Quindi si passa a canzoni collocate nel filone politico del repertorio di De Gregori, come La storia siamo noi e Viva l'Italia, che danno sempre uno spunto per tenere alto lo sguardo su valori lontani che a tratti sembra che si perdono e solo la magia di queste note riportano in mente, e che comunque non sminuiscono l'emozioni fin qui trasmesse dalle precedenti canzoni.

Tra i brani a me non noti, ce ne sono stati due che hanno catturato oltremodo la mia attenzione. Il primo, Atlantide, mi ha attratto principalmente per la melodia del violino in sottofondo ed e' un pezzo che solo dopo ho scoperto essere il 'lato B' del 45 giri Bufalo Bill, del 1976. Bufalo Bill che forse e' stato il solo vero grande rimpianto di questa performance, che ho sperato fino alla fine di poter ascoltare ma che poi non ho potuto far altro che constatare non essere parte della scaletta.

L'altra esecuzione che mi ha colpito parecchio e che per questo mi ha fatto riporre maggiore attenzione al testo fino ad incuriosirmi e ad andarlo ad ascoltare piu' attentamente in seguito, e' senz'altro L'uccisione di Babbo Natale. Anche se sono persuaso che per provare una curiosita' tale da andare a scutare tra le righe del testo di questa canzone sarebbe stato sufficiente aver udito semplicemente il titolo.

Il titolo lascia presagire ad un inno alla fine dell'eta' in cui si crede a Babbo Natale. Una canzone che parla dell'amore tra due giovani di estrazione sociale diversa. Proletaria lei ("Dolly del mare profondo, figlia di minatori...") e borghese lui ("...insieme al figlio del figlio dei fiori."). Sono tentato di fare qualche pensiero sull'omicidio, da parte del ragazzo, di Babbo Natale come all'uccisione del simbolo della borghesia, alla stregua di un gesto d'amore che rompe anche le barriere sociali (altrimenti - mi chiedo io - che senso avrebbe avuto parlare di una coppia di ragazzi appartenenti a due ceti sociali diversi?). Ma mi basta poco a placare l'ansia di dare una spiegazione a tutto, convinto come sono che certe sensazioni che affiorano appena, quando sono provocate dalla poesia, e' meglio se le si lasciano la' a trastullarti l'anima. E cosi' mi limito ad una spiegazione piu' tangibile del testo.

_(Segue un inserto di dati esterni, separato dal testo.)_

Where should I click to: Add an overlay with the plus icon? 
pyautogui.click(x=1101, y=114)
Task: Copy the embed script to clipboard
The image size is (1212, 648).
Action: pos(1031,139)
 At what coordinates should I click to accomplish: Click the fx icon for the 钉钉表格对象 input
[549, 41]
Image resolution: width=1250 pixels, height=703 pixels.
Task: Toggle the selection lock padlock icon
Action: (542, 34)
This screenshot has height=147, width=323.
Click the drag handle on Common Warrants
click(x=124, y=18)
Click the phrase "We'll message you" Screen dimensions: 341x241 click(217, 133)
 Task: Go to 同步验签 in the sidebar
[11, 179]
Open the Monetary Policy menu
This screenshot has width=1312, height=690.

L'infanzia legata a Babbo Natale - in cui i due credono - e all'inganno del tempo che non dovranno ingannare a lungo ("...ingannano il tempo ma non dovranno ingannarlo a lungo.") - in quanto sta per finire l'eta' infantile. E a segnare questa fine e' l'assassinio di Babbo Natale. Dolly che gli pulisce le mani con il pane ("E Dolly gli pulisce le mani con una fetta di pane,...), il cane che abbaia ("...e da lontano sta abbaiando un cane.") e le nuvole che passano dietro la luna ("...le nuvole passano dietro la luna..."), mi fanno pensare qualcosa di piacevole nella dimensione della nuova eta'. E penso che possa tranquillamente trattarsi della scoperta del sesso di coppia che al contempo rivela il piacere ("...i due si dividono il fungo e intanto mangiando...") e nasconde un certo senso di colpa. La neve che comincia a cadere ("E la neve comincia a cadere,...") e i due che per la mano ritornano dai genitori ("Cosi' Dolly del mare profondo e il figlio del figlio dei fiori si danno la mano e ritornano a casa, tornano a casa dai genitori.") sono un modo per indicare la coscienza che si purifica dal senso di colpa, come a voler rimarcare un salto nel cammino dell'eta' dei due giovani.

E' passata poco piu' di un'ora dalle 14, quando il concerto e' iniziato. Non si puo' chiedere molto di piu' in queste condizioni a Francesco De Gregori che saluta tutti. Ma i diecimila lo vogliono ancora ascoltare. E lui, che poco prima aveva anche detto <<Questo e' davvero un bel posto dove cantare>>, e' tornato al centro del prato e ci ha fatto ascoltare dapprima un classico che ben si lega al posto che ha ospitato questo concerto speciale, ovvero Stelutis Alpinis. Per poi chiudere con La donna cannone, come degno coronamento di un concerto che in molti hanno visto, ma in tanti - me compreso - sono convinti di aver solo sognato.